Good old Beverly. "Maybe it was that time in Montauk with the SUV. They've decided they don't trust me around any summer colony."

"That wasn't you, was it?" asked Beverly, and Caroline smiled.

"No, it wasn't me."

"Maybe they are afraid of their island being discovered."

"But I love it here." She surprised herself with that declaration.

"The hat party will reveal all," said Beverly. They had arrived at the Whyte cottage. It was not quite as grand as their own. This one was painted white, with dark green shutters and green trim. It may have been older than their place-it was clapboard, and looked more like a farmhouse than a summer cottage.

"Oh, look at the windows," said Caroline.
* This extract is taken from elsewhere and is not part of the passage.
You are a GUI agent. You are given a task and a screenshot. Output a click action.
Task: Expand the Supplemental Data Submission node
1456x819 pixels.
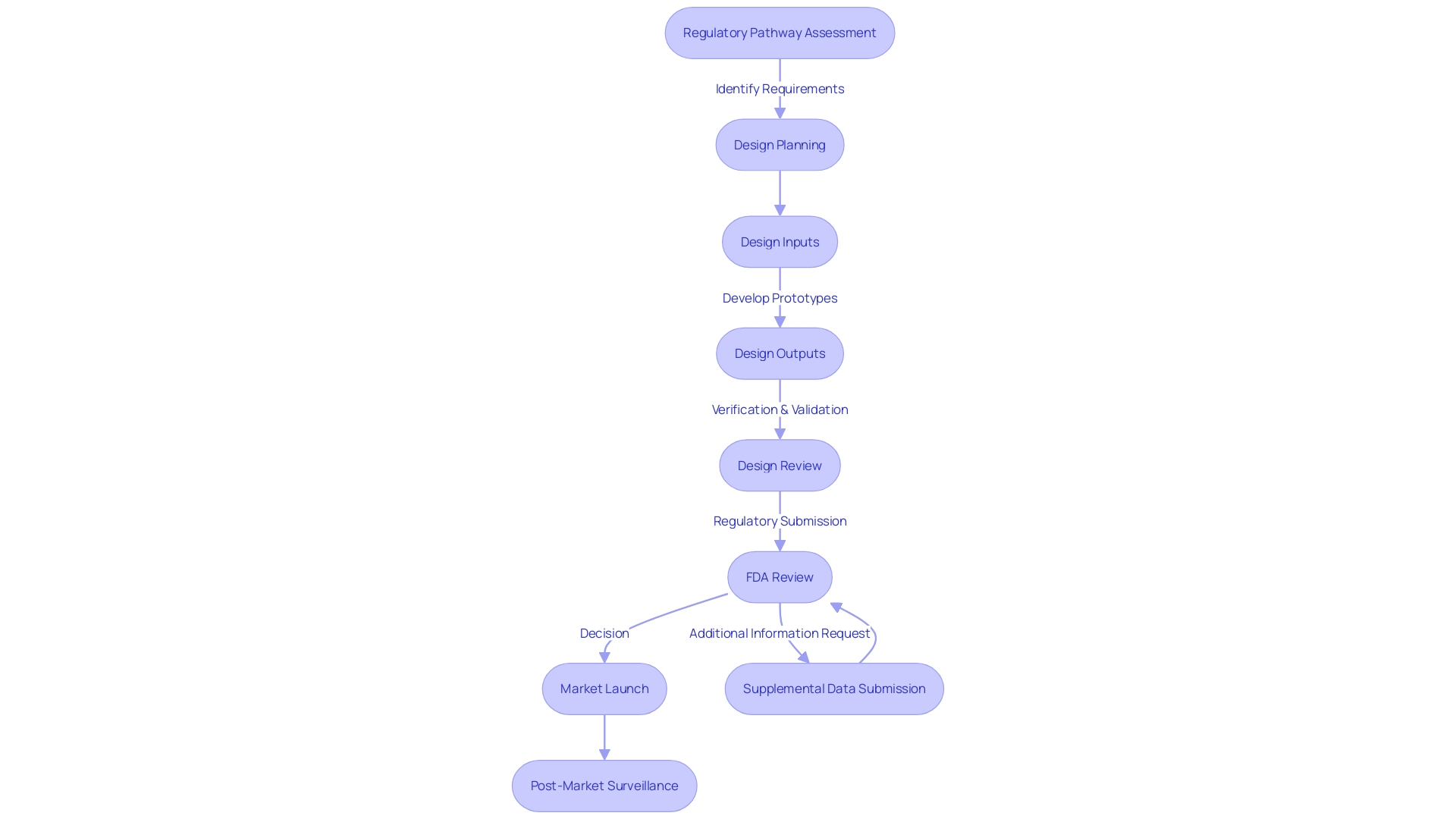pyautogui.click(x=834, y=688)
She loved old, irregular glass-glass made by hand, not by a machine set to Olde. The window boxes bloomed with petunias, and something that smelled like honeysuckle grew up the sidewall. An oak tree loomed over the roof. There was a refrigerator on the back porch that anywhere else would look tacky, but here looked sensible. Beverly took his time climbing the few steps. This island was not easy terrain for a seventy-eight-year-old New Yorker. "Be careful of those shoes," she said. There were at least seven pairs of sun-bleached Keds and Tretorns on the side of the porch, and a full complement of gardening clogs. "They're all eccentric in their own way, aren't they?" she observed.

"The islanders or the cottages?" asked Beverly.

"Both, I suppose."

All at once, Lottie appeared hazily through the screen door. "I thought I heard the Caroline voice," she said. "Come on in! They have mushroom melts!"

Despite the current trend of Kobe beef sliders and lobster mac and cheese in shot glasses, English muffins slathered in butter with canned mushrooms and Velveeta had not made an appearance in Caroline's hors d'oeuvres circuit. They were fantastic.

"I suppose we'd better do this," said Beverly. "We're here."

"That hat is gorgeous on you," said Lottie. "Where did you find it? Oh, this is Bill Keating-I met him playing tennis. Say hello to Caroline, Bill."

"Hello, Bill," said Caroline in the voice she knew from her accounting firm was worth a fortune.

The affable Bill looked startled, and then shot out his hand. "Nice to meet you but I was just getting a drink for the matriarch. I'll be back in a bit."

"Super," Caroline said, but she was sure he would not return.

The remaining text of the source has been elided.